# Extrait du document

# # # #

Alcatel Submarine Networks, 406 employés et 16 hectares dédiés à la fibre
Ça y est : le rachat d'Alcatel par Nokia est effectif. Mais subsiste une exception à Calais : ASN, pour Alcatel Submarine Networks, bien qu'il fasse partie du groupe Nokia, reste géré indépendamment, comme une entité séparée. L'occasion rêvée pour dresser le portrait de ce géant de la fibre optique sous-marine.

# # # #

# Tâches proposées
1. Pouvez-vous résumer l'extrait en deux phrases ?
2. Comment réécrire sous forme de liste le paragraphe de l'extrait qui commence par « Ça y est », sans perdre ses faits principaux ?

# Données affichées
# # # #

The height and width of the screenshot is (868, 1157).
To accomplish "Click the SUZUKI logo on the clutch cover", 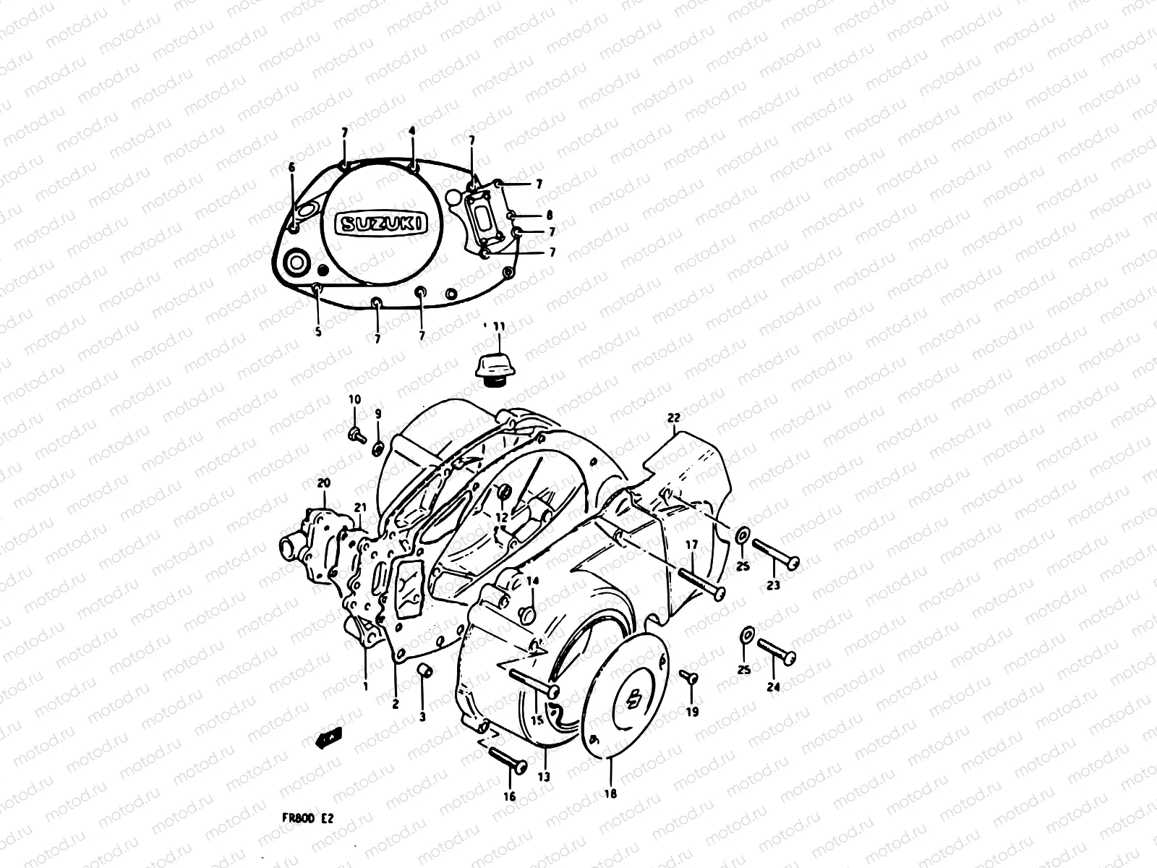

# # # #

# Réponses
1. Le rachat d'Alcatel par Nokia est désormais effectif, mais ASN (Alcatel Submarine Networks), à Calais, fait exception : bien qu'il fasse partie du groupe Nokia, il reste géré indépendamment, comme une entité séparée. C'est l'occasion de dresser le portrait de ce géant de la fibre optique sous-marine.

2.
- Le rachat d'Alcatel par Nokia est effectif.
- Une exception subsiste à Calais : ASN, pour Alcatel Submarine Networks.
- ASN fait partie du groupe Nokia mais reste géré indépendamment, comme une entité séparée.
- C'est l'occasion de dresser le portrait de ce géant de la fibre optique sous-marine.